Aren't these games all P2P? Dont think server has much to do with it other than a server lobby and doing those connections; once in game lobby its all player-based? From all tests I did anyways (hey i could be wrong)... I kinda concluded hit detection was host based for everything (one exception). If it landed on the host's end, it landed. Just like Gears of War 1.
Story time mode:
One time I was on skype and playing with a buddy, I was axel, he was Meat Wagon.
I was charging towards him with my special on for a crush. On my end, he jumped over my car, and i hit thin air. Yet somehow the game gave me the crush points, counted it, and he died.
On HIS END as well, he jumped my special, and still died.
Neither of us were host... so the only logical conclusion to me was Host has a bit of an advantage... but they chose to offset this advantage by making the host's ps3 crash and freeze a lot! (kidding, but cmon!)
Mort's video kind of solidifed that notion:
http://www.youtube.com/watch?v=ChMnNNGStiYOn Mort's end he clearly avoided the health semi. On the host's end, Mort's car continued for an extra second BEFORE turning. And thus host's ps3 witnessed Mort take the hit and then swerve to the side injured. Host's PS3 told Mort's PS3 that he was injured, and docked him the health.
It does suck though with laggy hosts and long distances. The rams really wont connect half the time. IMO they should have made an exception and changed the hit detection for rams to client-side. It would make your big dogs better heh (with their already current dmg/health), but ramming wouldn't be fruitless at times.

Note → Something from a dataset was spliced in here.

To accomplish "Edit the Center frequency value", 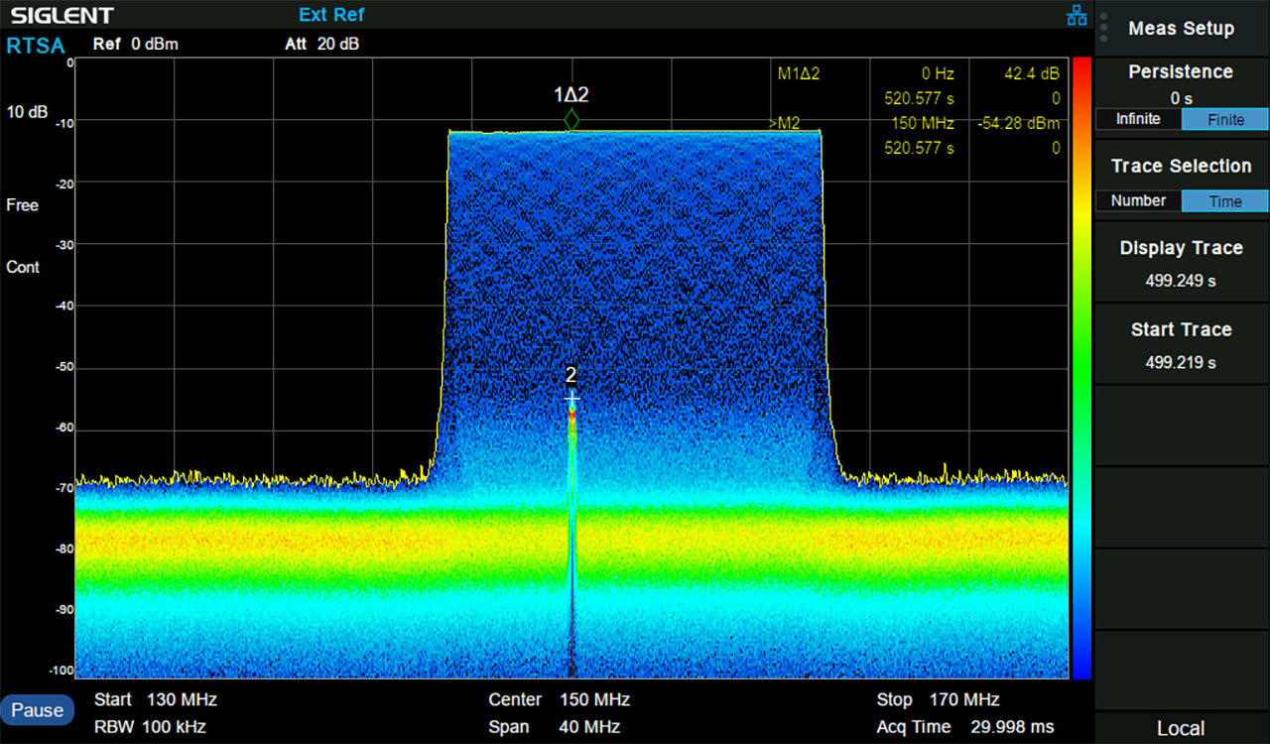I will 593,699.
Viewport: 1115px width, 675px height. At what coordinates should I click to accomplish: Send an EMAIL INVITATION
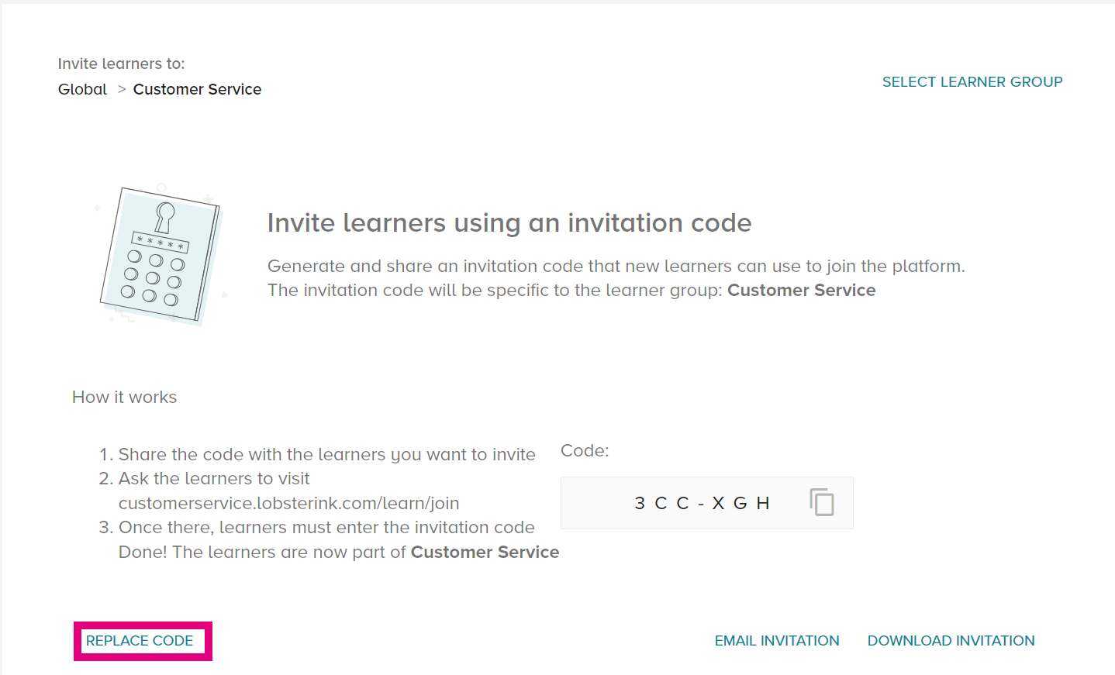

Many people complained about folks mysteriously getting health but that was an easy one. The only exception to "the host sees the true game" is the health peds. Peds are completely desynced from ps3 to ps3 so someone might seem to grab health from thin air. (it was identical in TM2PC).
I think they shouldve used a Halo approach, where there is no true host advantage. It should be, if a weapon hits you on your own end, it hit. That way if you avoided shit, you avoided it.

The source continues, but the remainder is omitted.